La messagerie instantanée Tchap, utilisée par les administrations et les services publics français, a été la cible d’une intrusion informatique. La Direction interministérielle du numérique (DINUM) a reconnu l’incident, confirmant une brèche de sécurité sur cette plateforme conçue pour garantir des échanges hautement sécurisés entre agents de l’État.

Selon les informations publiées par un cybercriminel, l’attaque aurait permis d’exfiltrer les données de plus de 73 000 utilisateurs, ainsi que près de 643 000 messages échangés dans des salons publics. Le pirate affirme avoir obtenu un accès à partir d’un compte lié à l’Éducation nationale, et aurait téléchargé environ 13,51 gigaoctets de données, incluant 59 386 fichiers multimédia.

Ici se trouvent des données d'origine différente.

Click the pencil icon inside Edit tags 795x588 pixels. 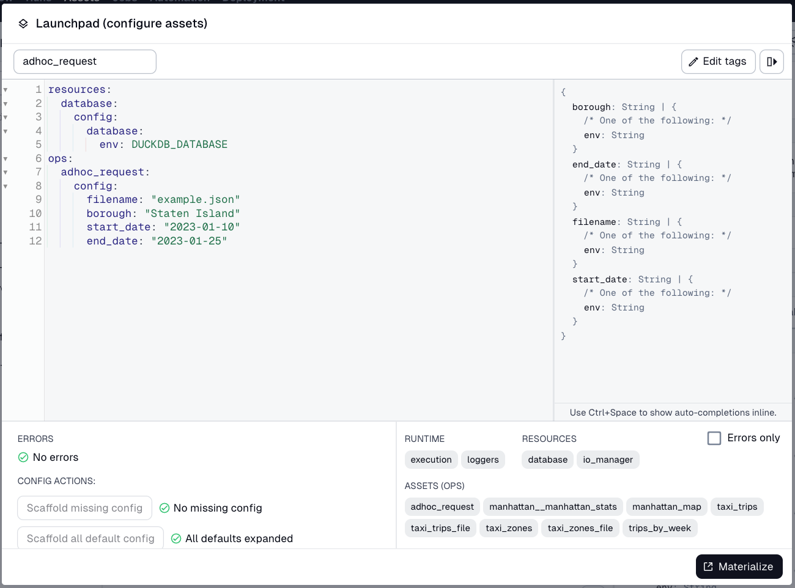(x=693, y=61)
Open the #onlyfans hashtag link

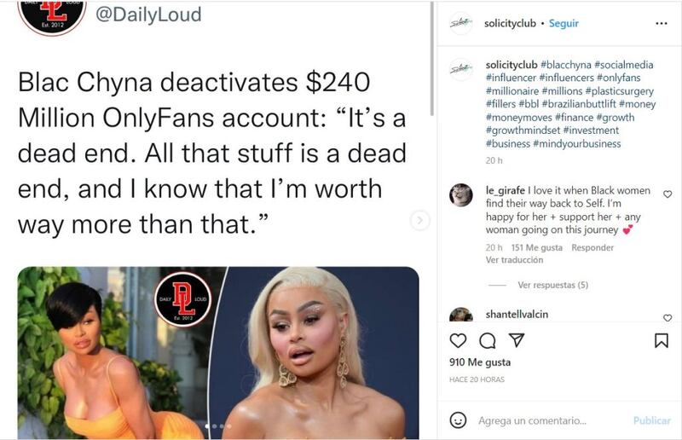(x=619, y=78)
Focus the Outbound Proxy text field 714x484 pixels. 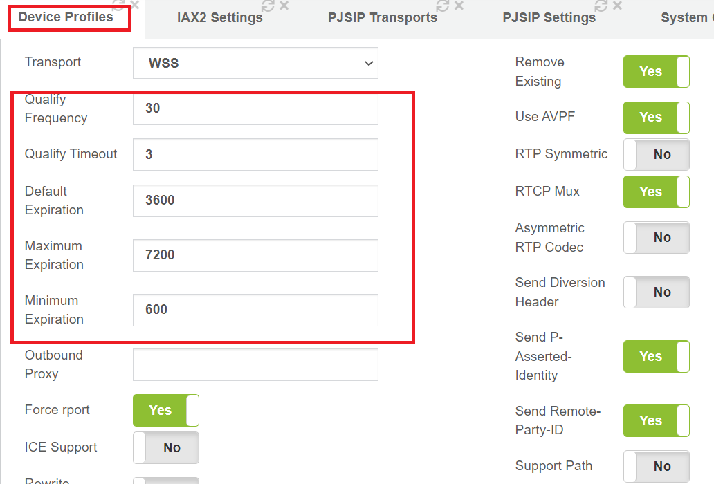(255, 365)
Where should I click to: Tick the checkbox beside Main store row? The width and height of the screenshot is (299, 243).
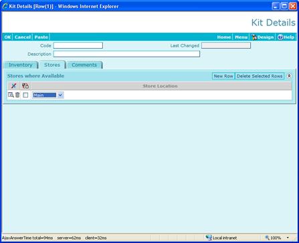tap(25, 95)
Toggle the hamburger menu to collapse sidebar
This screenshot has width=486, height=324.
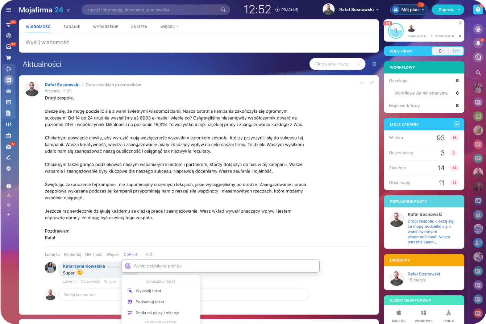pos(9,10)
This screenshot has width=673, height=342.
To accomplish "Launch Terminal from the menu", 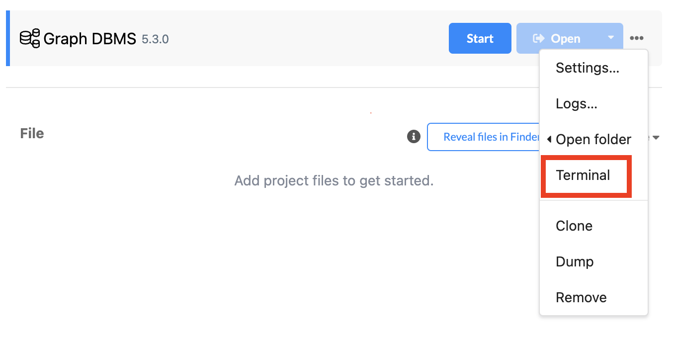I will [583, 175].
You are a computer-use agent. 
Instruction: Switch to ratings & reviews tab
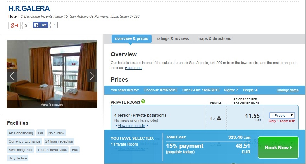[173, 39]
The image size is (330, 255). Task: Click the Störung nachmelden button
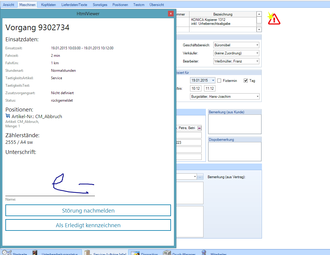coord(88,210)
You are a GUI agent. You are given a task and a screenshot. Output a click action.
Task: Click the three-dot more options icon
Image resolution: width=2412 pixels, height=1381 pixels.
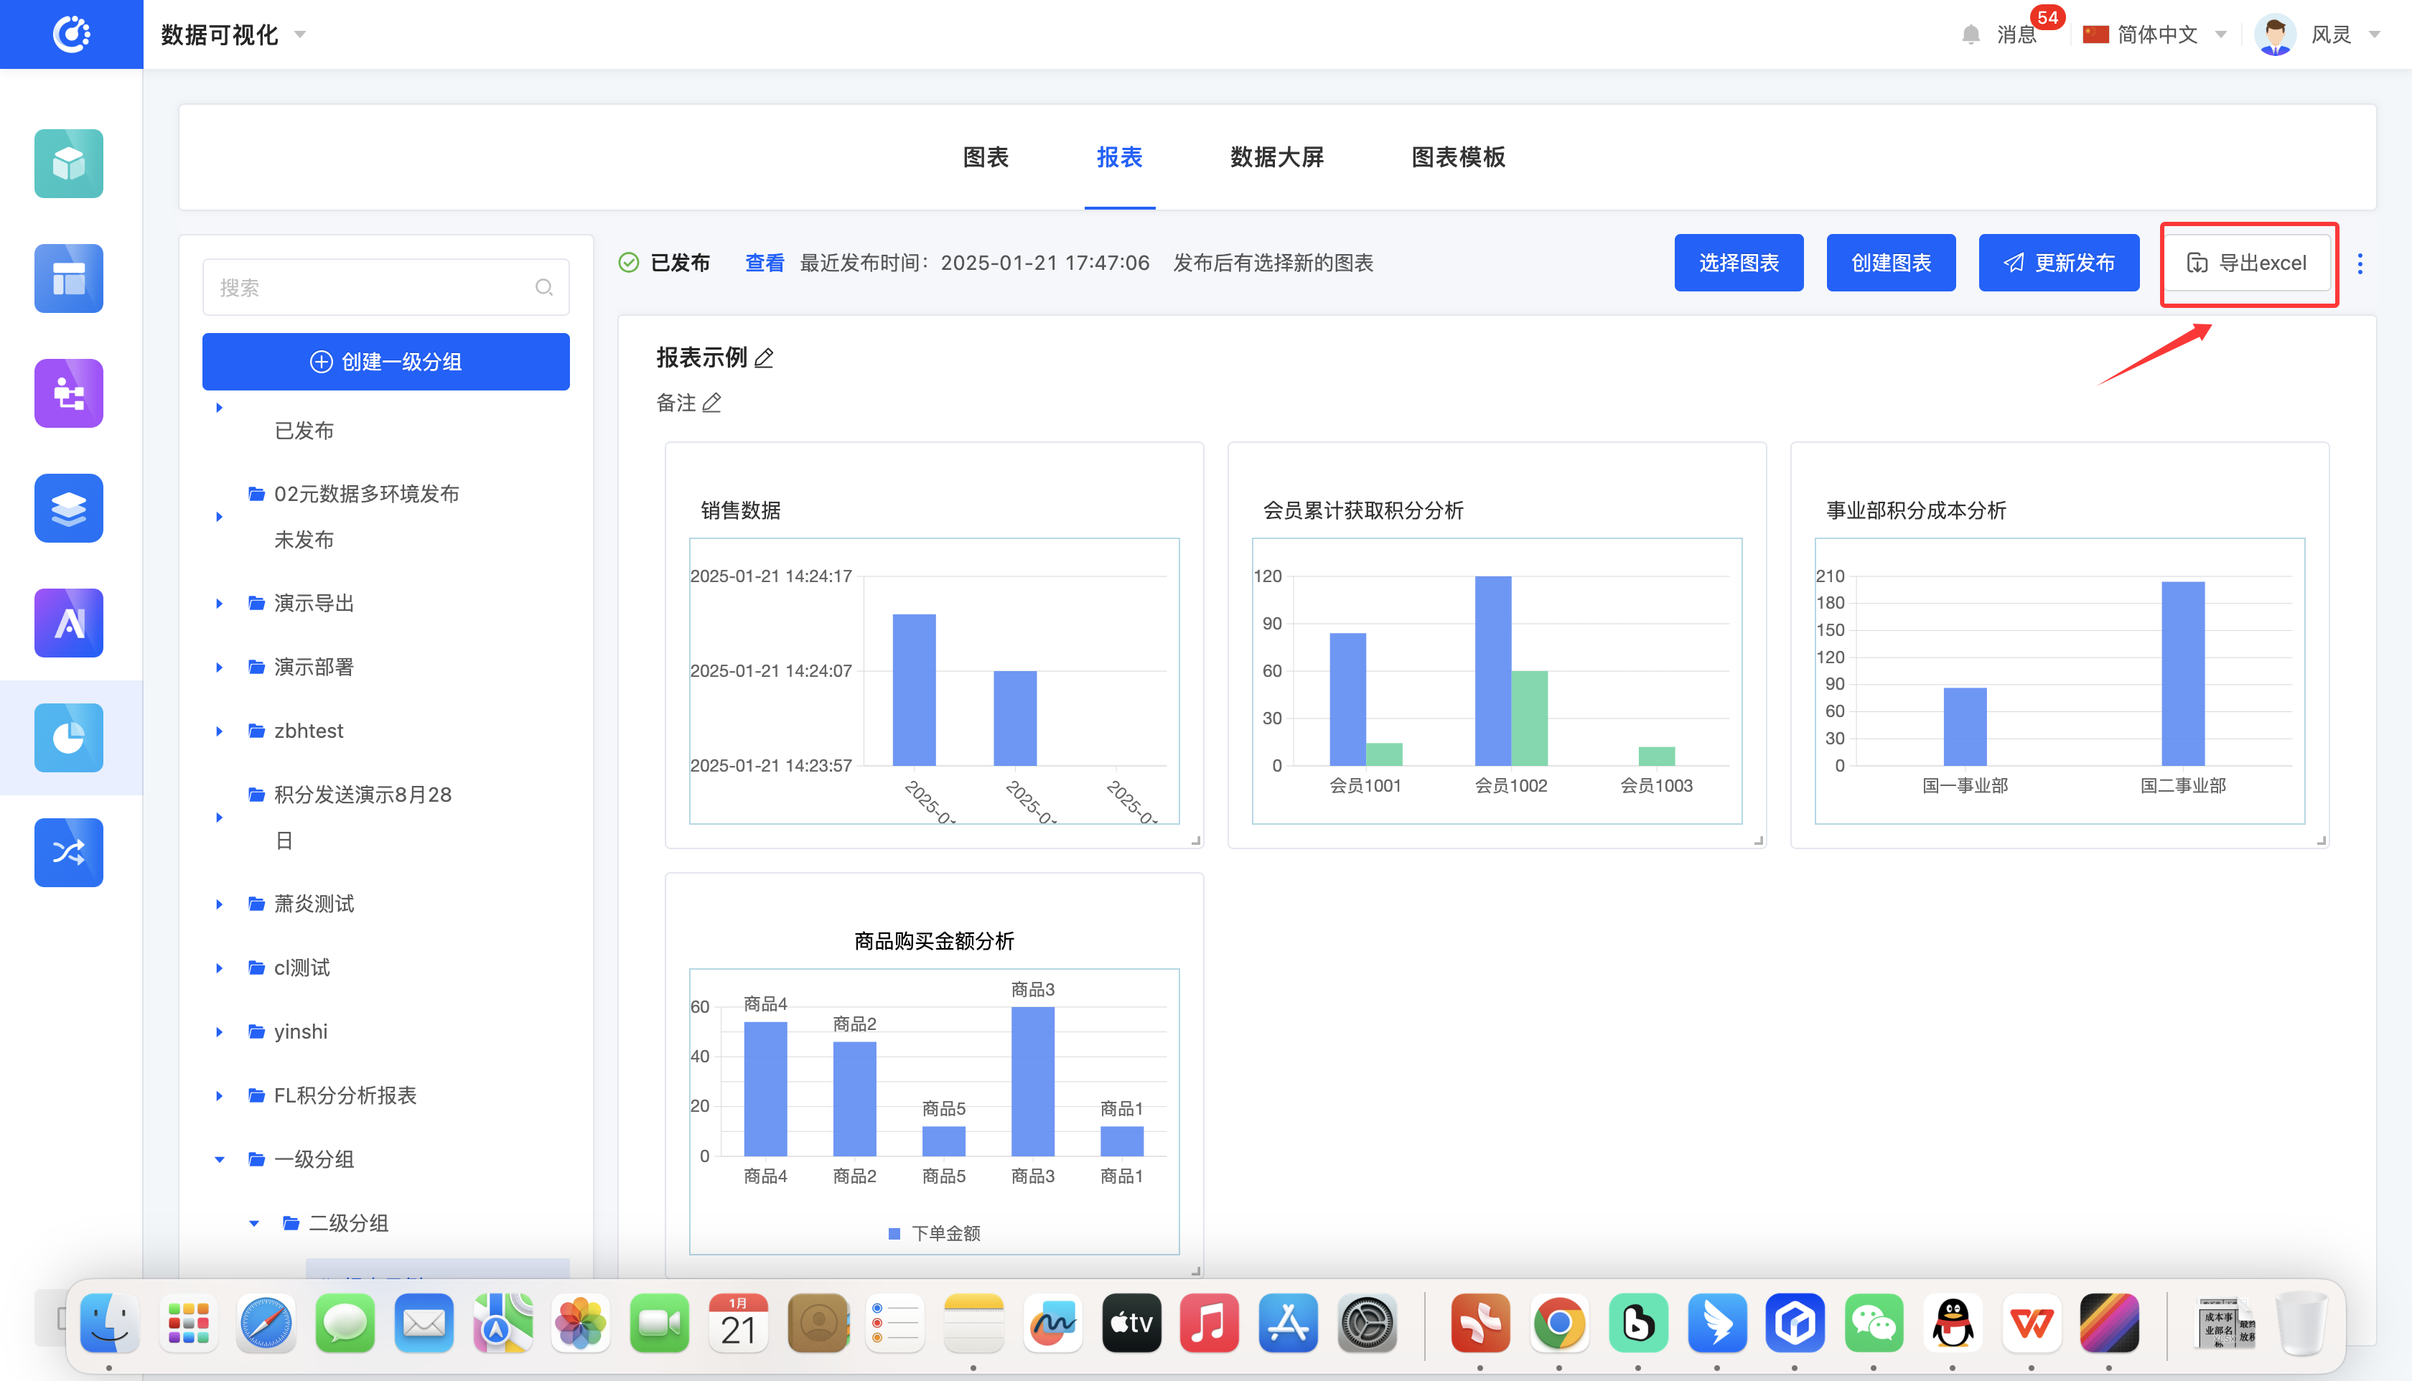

Les éléments dérobés comprendraient des noms d’affichage, des identifiants, des adresses de messagerie professionnelles gouvernementales, des codes d’accès Webex, des historiques de discussions, des listes de participants, des pièces jointes et des documents bureautiques.

Le pirate revendique également avoir eu accès à 876 salons disposant d’un historique accessible, couvrant une période de trois ans, de juin 2023 à juin 2026. Parmi les thématiques des salons figurent des discussions relatives au droit pénal, à l’intelligence artificielle, au secteur médical et à la sécurité civile. Des captures d’écran diffusées en ligne tendent à accréditer l’authenticité des informations volées, mais celles-ci n’ont pas encore été officiellement vérifiées dans leur intégralité.

Les autorités tempèrent la portée de la fuite

Dans un communiqué officiel, le gouvernement a qualifié l’événement d’« incident de sécurité » tout en cherchant à rassurer sur la protection des échanges les plus sensibles. Il précise que les conversations privées entre agents bénéficient d’un chiffrement de bout en bout, ce qui les rend théoriquement illisibles même en cas de compromission d’un compte. « Les échanges susceptibles d’avoir été consultés se limitent donc au contenu des conversations publiques : des forums qui, par conception, sont ouverts à l’ensemble des utilisateurs de Tchap et dont les messages ne sont pas chiffrés », indique le site numérique.gouv.fr.

Les investigations se poursuivent, notamment par l’analyse des journaux d’événements, afin de déterminer précisément quels salons publics ont été exposés et quelles données ont été effectivement exfiltrées. La DINUM n’a pas encore communiqué sur l’ampleur exacte de l’incident ni sur la nature sensible des informations potentiellement compromises.

Un service au cœur de l’administration française

Tchap a été déployée à partir de 2019 pour offrir aux agents de l’État une alternative sécurisée aux messageries grand public comme WhatsApp, Telegram ou Signal. Son utilisation est devenue obligatoire dans de nombreuses administrations, notamment au sein des ministères de l’Intérieur, des Armées et de la Justice. Cette attaque survient dans un contexte de multiplication des cyberattaques contre des institutions publiques françaises, après les intrusions ayant visé l’Agence nationale des titres sécurisés, l’Éducation nationale ou encore l’Agence de services et de paiement.

Si aucune information ne permet à ce stade d’affirmer que des documents classifiés ou des échanges stratégiques ont été dérobés, la fuite de données massives concernant des agents de l’État soulève des interrogations sur la sécurité des systèmes d’information gouvernementaux. Les autorités appellent à la prudence et rappellent que les investigations techniques sont en cours.